Required action:
What you copy should be the lines from the one with "You are a GUI" through the end of the entries, word for word. Omit the pictures.

Source records:
+===+
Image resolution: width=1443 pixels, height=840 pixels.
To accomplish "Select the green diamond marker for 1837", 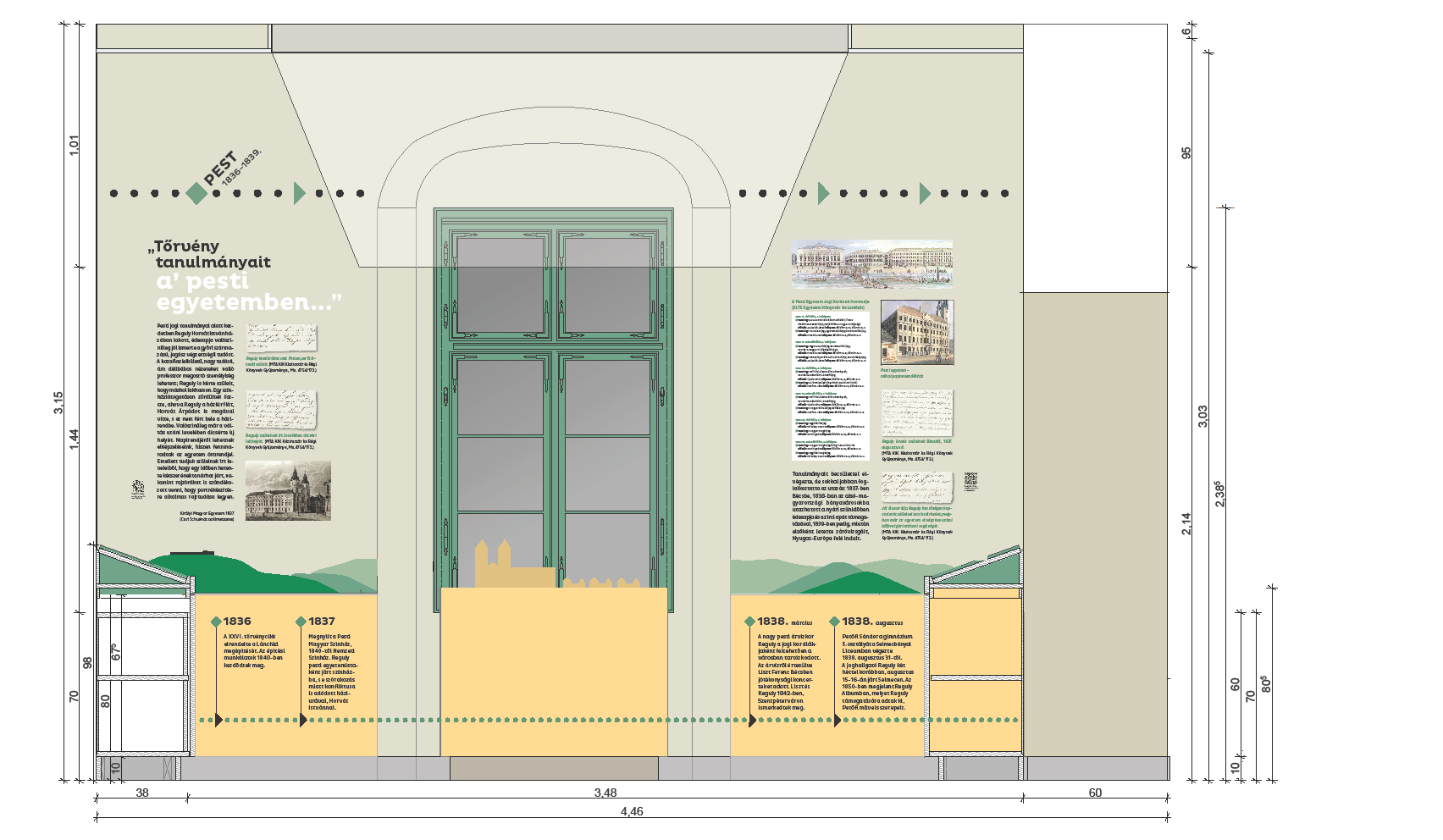I will pos(301,622).
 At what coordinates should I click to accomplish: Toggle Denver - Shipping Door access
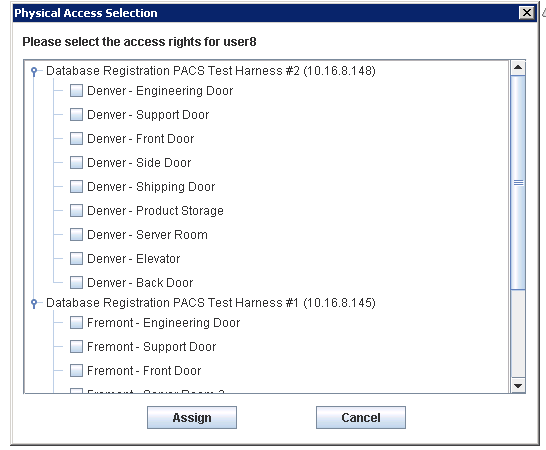pos(76,187)
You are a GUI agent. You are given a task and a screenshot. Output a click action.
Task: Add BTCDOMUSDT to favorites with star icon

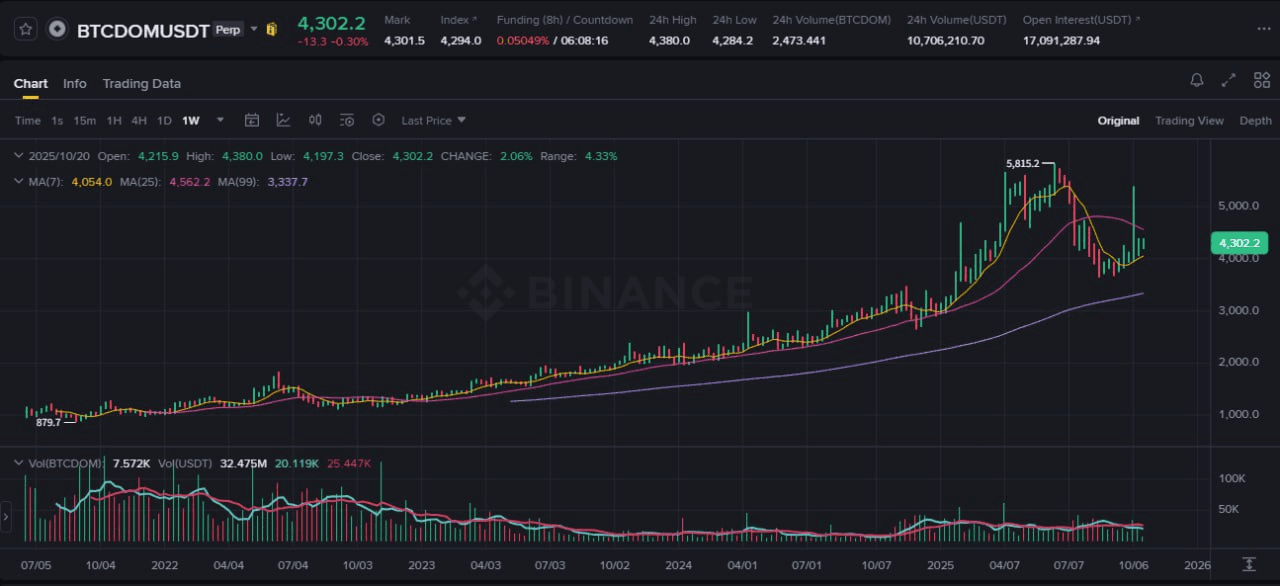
+===+
Answer to the problem:
You are a GUI agent. You are given a task and a screenshot. Output a click action.
Task: Add BTCDOMUSDT to favorites with star icon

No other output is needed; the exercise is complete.